◆ EXERCISE GOAL
Starting at the line that holds "The height and width of the screenshot is (750, 947).", copy every line exactly through the end of the data, and no others.

◆ EXTRACTED DATA

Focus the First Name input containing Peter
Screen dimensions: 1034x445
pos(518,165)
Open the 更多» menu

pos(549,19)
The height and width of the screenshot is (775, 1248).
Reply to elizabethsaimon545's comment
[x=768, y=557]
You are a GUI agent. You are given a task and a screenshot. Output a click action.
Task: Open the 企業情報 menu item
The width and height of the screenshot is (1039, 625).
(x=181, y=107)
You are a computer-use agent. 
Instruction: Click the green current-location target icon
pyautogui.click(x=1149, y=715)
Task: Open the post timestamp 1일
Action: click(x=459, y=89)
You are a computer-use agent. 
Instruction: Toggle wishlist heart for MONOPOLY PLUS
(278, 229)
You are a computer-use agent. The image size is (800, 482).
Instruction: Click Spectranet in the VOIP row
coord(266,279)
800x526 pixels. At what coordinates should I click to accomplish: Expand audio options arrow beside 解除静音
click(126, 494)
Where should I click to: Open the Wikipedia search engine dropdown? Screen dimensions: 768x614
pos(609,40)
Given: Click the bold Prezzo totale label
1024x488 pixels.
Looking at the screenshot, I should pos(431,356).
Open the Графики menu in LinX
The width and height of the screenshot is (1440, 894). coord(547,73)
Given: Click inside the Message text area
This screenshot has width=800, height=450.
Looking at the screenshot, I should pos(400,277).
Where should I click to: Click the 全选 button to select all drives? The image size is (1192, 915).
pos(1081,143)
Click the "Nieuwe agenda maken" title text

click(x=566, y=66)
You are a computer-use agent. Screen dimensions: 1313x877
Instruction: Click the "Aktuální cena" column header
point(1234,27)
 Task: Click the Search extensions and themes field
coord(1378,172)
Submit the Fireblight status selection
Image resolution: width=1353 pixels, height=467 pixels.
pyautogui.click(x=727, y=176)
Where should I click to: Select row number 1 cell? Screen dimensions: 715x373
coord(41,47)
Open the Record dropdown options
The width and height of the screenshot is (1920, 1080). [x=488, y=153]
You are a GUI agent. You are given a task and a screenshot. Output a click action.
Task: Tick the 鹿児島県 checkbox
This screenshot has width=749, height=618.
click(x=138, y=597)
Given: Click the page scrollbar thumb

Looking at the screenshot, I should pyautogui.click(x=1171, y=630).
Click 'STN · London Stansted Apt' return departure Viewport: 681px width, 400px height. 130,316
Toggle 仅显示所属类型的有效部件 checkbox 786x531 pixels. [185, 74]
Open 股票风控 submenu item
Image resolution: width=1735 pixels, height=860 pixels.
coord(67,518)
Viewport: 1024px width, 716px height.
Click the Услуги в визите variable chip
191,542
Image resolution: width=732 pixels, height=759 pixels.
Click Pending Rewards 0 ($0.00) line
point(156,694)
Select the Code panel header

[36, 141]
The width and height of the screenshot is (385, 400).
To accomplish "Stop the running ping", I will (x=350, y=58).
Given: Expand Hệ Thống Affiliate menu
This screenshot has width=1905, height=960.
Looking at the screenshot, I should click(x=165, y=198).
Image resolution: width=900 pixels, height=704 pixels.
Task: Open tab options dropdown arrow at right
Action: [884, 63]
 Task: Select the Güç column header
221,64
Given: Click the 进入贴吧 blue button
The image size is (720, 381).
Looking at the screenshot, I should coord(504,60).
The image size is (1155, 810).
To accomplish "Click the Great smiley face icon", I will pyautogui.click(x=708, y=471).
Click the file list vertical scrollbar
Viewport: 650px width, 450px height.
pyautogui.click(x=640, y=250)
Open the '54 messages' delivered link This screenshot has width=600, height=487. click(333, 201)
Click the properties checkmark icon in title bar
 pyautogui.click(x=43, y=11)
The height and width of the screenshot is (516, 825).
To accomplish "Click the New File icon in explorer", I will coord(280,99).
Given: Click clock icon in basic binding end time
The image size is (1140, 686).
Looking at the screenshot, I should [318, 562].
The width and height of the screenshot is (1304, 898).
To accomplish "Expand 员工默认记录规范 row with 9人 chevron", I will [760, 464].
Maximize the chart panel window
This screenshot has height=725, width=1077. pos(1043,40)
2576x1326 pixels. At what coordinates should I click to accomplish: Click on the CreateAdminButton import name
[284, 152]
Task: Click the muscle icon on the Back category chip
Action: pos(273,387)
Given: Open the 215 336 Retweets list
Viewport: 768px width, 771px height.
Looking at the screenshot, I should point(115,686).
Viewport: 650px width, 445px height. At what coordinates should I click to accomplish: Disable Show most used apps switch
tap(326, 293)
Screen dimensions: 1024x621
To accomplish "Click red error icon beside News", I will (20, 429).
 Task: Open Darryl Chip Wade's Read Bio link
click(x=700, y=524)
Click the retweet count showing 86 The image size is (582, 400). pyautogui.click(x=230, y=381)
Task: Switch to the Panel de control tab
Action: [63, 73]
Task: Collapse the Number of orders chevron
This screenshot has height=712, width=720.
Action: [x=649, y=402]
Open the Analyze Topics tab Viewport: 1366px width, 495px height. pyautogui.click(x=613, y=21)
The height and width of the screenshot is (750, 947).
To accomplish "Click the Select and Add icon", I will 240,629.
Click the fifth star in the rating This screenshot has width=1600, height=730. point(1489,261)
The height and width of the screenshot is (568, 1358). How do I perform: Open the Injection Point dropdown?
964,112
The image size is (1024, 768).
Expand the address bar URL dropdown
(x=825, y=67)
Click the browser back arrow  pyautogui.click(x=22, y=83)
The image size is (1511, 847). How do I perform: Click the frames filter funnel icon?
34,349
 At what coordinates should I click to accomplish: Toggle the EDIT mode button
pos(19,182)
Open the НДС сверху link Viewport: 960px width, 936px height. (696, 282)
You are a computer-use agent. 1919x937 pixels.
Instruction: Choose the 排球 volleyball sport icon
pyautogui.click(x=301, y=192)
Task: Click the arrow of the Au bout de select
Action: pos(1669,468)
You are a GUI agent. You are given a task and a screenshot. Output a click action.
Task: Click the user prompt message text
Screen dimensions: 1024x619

◆ RESULT
The height and width of the screenshot is (750, 947).
To accomplish "Click the Select and Add icon", I will 240,629.
Click the fifth star in the rating This screenshot has width=1600, height=730. point(1489,261)
The height and width of the screenshot is (568, 1358). How do I perform: Open the Injection Point dropdown?
964,112
The image size is (1024, 768).
Expand the address bar URL dropdown
(x=825, y=67)
Click the browser back arrow  pyautogui.click(x=22, y=83)
The image size is (1511, 847). How do I perform: Click the frames filter funnel icon?
34,349
 At what coordinates should I click to accomplish: Toggle the EDIT mode button
pos(19,182)
Open the НДС сверху link Viewport: 960px width, 936px height. (696, 282)
You are a computer-use agent. 1919x937 pixels.
Instruction: Choose the 排球 volleyball sport icon
pyautogui.click(x=301, y=192)
Task: Click the arrow of the Au bout de select
Action: pos(1669,468)
You are a GUI agent. You are given a task and a screenshot. Output a click action.
Task: Click the user prompt message text
Screen dimensions: 1024x619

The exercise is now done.